Yannick Estève / ONTRAC-Kaldi

Blame view

egs/tunisian_msa/s5/run.sh 4.7 KB
  #!/bin/bash 
  
  # Trains on 11 hours of speechfrom CTELL{ONE,TWO,THREE,FOUR,FIVE}
  # Uses the QCRI vowelized Arabic lexicon.
  # Converts the Buckwalter encoding to utf8.
  . ./cmd.sh
  . ./path.sh
  stage=0
  
  . ./utils/parse_options.sh
  
  set -e
  set -o pipefail
  set u
  
  # Do not change tmpdir, other scripts under local depend on it
  tmpdir=data/local/tmp
  
  # The speech corpus is on openslr.org
  speech="http://www.openslr.org/resources/46/Tunisian_MSA.tar.gz"
  
  # We use the QCRI lexicon.
  lex="http://alt.qcri.org/resources/speech/dictionary/ar-ar_lexicon_2014-03-17.txt.bz2"
  
  # We train the lm on subtitles.
  subs_src="http://opus.nlpl.eu/download.php?f=OpenSubtitles2018/mono/OpenSubtitles2018.ar.gz"
  
  if [ $stage -le 1 ]; then
    # Downloads archive to this script's directory
    local/tamsa_download.sh $speech
  
    local/qcri_lexicon_download.sh $lex
  
    local/subs_download.sh $subs_src
  fi
  
  # preparation stages will store files under data/
  # Delete the entire data directory when restarting.

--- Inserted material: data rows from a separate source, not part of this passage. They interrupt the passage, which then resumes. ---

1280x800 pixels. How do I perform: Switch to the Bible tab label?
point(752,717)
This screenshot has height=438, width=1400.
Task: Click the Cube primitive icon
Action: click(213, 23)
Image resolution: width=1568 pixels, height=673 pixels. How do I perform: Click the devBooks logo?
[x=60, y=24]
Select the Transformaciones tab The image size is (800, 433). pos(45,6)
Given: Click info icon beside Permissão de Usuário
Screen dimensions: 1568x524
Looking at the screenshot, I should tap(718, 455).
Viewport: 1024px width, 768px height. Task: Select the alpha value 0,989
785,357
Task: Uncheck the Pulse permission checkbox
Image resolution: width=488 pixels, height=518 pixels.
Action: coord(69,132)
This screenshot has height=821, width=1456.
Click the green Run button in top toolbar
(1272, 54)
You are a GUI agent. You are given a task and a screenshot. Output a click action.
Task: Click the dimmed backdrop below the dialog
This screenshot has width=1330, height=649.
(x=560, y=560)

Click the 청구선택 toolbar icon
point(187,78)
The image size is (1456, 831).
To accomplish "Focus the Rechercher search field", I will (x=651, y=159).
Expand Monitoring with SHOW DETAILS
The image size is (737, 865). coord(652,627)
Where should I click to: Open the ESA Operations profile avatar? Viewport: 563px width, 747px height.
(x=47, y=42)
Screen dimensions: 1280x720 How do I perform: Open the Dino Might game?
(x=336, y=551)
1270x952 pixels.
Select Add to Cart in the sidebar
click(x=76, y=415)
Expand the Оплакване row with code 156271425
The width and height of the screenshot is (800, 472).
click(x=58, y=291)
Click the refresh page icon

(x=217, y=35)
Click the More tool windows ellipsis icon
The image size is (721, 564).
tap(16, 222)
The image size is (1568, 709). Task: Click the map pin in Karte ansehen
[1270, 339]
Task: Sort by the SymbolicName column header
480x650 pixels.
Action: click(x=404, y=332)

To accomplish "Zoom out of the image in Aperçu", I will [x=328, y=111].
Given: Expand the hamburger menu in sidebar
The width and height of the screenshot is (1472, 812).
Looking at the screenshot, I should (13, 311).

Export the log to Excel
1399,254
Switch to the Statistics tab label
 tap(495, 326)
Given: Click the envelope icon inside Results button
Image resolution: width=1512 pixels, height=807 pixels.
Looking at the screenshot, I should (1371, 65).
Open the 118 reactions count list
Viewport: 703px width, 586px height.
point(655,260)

  if [ $stage -le 2 ]; then
    local/prepare_data.sh
  fi
  
  if [ $stage -le 3 ]; then
    mkdir -p $tmpdir/dict
    local/qcri_buckwalter2utf8.sh > $tmpdir/dict/qcri_utf8.txt
  fi
  
  if [ $stage -le 4 ]; then
    local/prepare_dict.sh $tmpdir/dict/qcri_utf8.txt
  fi
  
  if [ $stage -le 5 ]; then
    # prepare the lang directory
    utils/prepare_lang.sh data/local/dict "<UNK>" data/local/lang data/lang
  fi
  
  if [ $stage -le 6 ]; then
    echo "Preparing the subs data for lm training."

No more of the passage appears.